Bettina Stark-Watzinger und Lucia Puttrich bedankten sich zusammenfassend für das Engagement und die geteilten Schicksalserfahrungen und bekräftigten abermals die langfristige Unterstützung, den Austausch und die Fördermöglichkeiten ihrerseits. Es müsse konkrete Ansprechpartner und klare Anlaufstellen geben, so Stark-Watzinger, so stehe auch die Webseite „Germany4Ukraine“ als eine Anlaufstelle zur Verfügung. Die Aufgaben seien nun „klar definiert“ und nach der Sommerpause stünde die schnellere Jobvermittlung; die schnellere Integration der Kinder im Vordergrund mit der Perspektive, schneller wieder „nachhause“ zu kommen. Puttrich: „Die Botschaft wurde verstanden, dass die Ukraine weiterlebt und kultiviert wird, dass ein Volk; eine Kultur bestehen bleibt. Es wird direkte Kontaktpersonen aus der Staatskanzlei geben, damit gewährleistet wird, dass die Hilfe direkt ankommt. Es wird auch im Nachgang Unterstützung geben.“ Sie wünsche den Betroffenen viel Stärke, viel Kraft und eine gute Zukunft.

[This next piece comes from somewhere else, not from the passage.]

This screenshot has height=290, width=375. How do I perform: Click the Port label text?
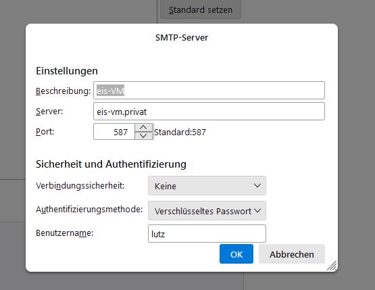click(45, 132)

Christian Schönwiesner durfte im Namen der Ukrainehilfe eine erste „Mutmach“-Spende der Ministerinnen in Höhe von 1.000 Euro entgegennehmen, die länger als geplant zu diesem wichtigen Termin in Königstein erschienen waren. Auch die Kunstlehrerinnen Juliana Mikhaelian und Olena Wlasyuk überreichten gemeinsam mit den kleinen und großen Künstlern jeweils zwei selbst gemalte Bilder an die Ministerinnen und den Bürgermeister. Ein Bild, das ein Mädchen ausgesucht hatte, dürfte wohl auch mittlerweile bei unserem Bundeskanzler angekommen sein – mitsamt der vielen besonderen Einrücke aus Königstein.

Gemeinsam für eine erfolgreiche berufliche Integration der geflüchteten Frauen: Lucia Puttrich informierte sich über die Förderungsinitiative des vereins „Social Business Women e.V.“.